Step 1: Assess in the First 60 Seconds
Open your wallet immediately and check:
- Is SOL balance still there or gone?
- Are your main token holdings still showing?
- Is the wallet still showing your expected holdings, or are they zeroed out?
If the wallet is already empty: move to the reporting and documentation steps. There is no recovery action available — your energy should focus on documentation for tax purposes and on securing any unaffected accounts.
If assets remain in the wallet: you may still be able to save some or all of them. Move immediately to Step 2.
Step 2: Transfer Remaining Assets Immediately (Speed is Critical)
If assets remain in a compromised wallet, you are in a race with the attacker. They may be monitoring the wallet and processing further transactions. Your goal is to move assets to a new, uncompromised wallet faster than they can drain them.
- Create a completely new wallet right now — new seed phrase, new installation if possible, on a different device if available
- In your compromised wallet, set transaction priority to maximum (Phantom: Settings → Transaction Speed → Turbo)
- Transfer your largest holdings first — prioritize by dollar value. SOL first (also needed for fees), then largest token positions
- Act quickly but accurately — triple-check the receiving address before confirming
Note: The compromised wallet may have been set up with a "sweeper bot" — an automated program that monitors the wallet and immediately drains any incoming transactions or moves.
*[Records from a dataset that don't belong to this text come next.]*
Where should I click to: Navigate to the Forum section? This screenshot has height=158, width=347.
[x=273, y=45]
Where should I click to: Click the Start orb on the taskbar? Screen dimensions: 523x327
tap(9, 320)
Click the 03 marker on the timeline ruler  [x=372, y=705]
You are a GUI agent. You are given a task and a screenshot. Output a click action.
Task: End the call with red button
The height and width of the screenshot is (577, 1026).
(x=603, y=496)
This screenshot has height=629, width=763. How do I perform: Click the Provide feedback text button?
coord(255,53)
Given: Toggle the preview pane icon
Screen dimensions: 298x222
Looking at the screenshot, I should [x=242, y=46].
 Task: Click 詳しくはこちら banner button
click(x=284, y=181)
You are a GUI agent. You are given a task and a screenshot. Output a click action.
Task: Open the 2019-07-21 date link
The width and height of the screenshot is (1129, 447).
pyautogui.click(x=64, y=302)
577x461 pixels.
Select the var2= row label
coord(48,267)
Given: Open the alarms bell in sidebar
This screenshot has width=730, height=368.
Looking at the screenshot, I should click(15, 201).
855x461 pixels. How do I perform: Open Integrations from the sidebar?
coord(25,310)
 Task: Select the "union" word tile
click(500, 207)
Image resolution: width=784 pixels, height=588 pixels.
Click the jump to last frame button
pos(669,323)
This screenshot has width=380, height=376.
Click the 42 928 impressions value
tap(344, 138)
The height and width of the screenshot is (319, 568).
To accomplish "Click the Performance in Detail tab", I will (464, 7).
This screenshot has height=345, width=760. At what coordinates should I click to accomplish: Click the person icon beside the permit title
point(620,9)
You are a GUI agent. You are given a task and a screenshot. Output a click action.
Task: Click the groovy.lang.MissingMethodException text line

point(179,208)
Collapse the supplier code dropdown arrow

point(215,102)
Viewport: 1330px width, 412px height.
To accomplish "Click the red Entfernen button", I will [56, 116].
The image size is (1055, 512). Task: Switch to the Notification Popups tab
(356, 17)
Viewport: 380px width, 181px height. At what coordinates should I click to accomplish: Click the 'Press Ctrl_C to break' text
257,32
If every transfer attempt is being drained the instant you send, the sweeper prevents you from consolidating funds to send out. In this case, you can try to send a dust amount first to test, then immediately execute your full withdrawal in the same block if possible — but the sweeper likely wins this race.
Step 3: Secure All Related Accounts
After stabilizing your immediate crypto situation:
- Change passwords and rotate 2FA codes for all centralized exchange accounts
- Change your primary email password and 2FA
- Revoke all connected applications in any CEX accounts linked to the same email
- If the compromise came through a computer malware vector, scan your computer with multiple antivirus tools before using it for crypto again. Consider a full OS reinstall.
- If it came through a browser extension, audit and remove all browser extensions, then reinstall only essential ones from official sources
Step 4: Document Everything for Tax Purposes
In most jurisdictions, crypto theft losses can be treated as capital losses for tax purposes. To claim this:
- Save screenshots of the wallet showing zero balance after the drain
- Record the transaction hashes of all drain transactions (visible in wallet transaction history)
- Note the dollar value of losses at the time of the theft
- Consult a crypto-aware tax professional in your jurisdiction about how to report theft losses
Step 5: Report (Expecting Little, but Contributing to Patterns)
- Report to the FBI's IC3 (Internet Crime Complaint Center) if you're in the US — even though recovery is essentially impossible, pattern reporting helps law enforcement identify attacker networks
- Report the phishing site or scam to Phantom's security team via their official website
- Warn your community by posting about the specific attack vector (without sharing addresses or personal info) — this may prevent others from being victimized by the same attack
The Hardest Truth: Prevention Is the Only Real Protection
No emergency response guide can reverse what's already happened on the blockchain. The purpose of this guide is to limit further damage. The only real protection against wallet compromise is prevention — the habits and practices outlined throughout Hannisol's security article series. Review them when you're calm, implement them systematically, and share them with anyone new to crypto you know.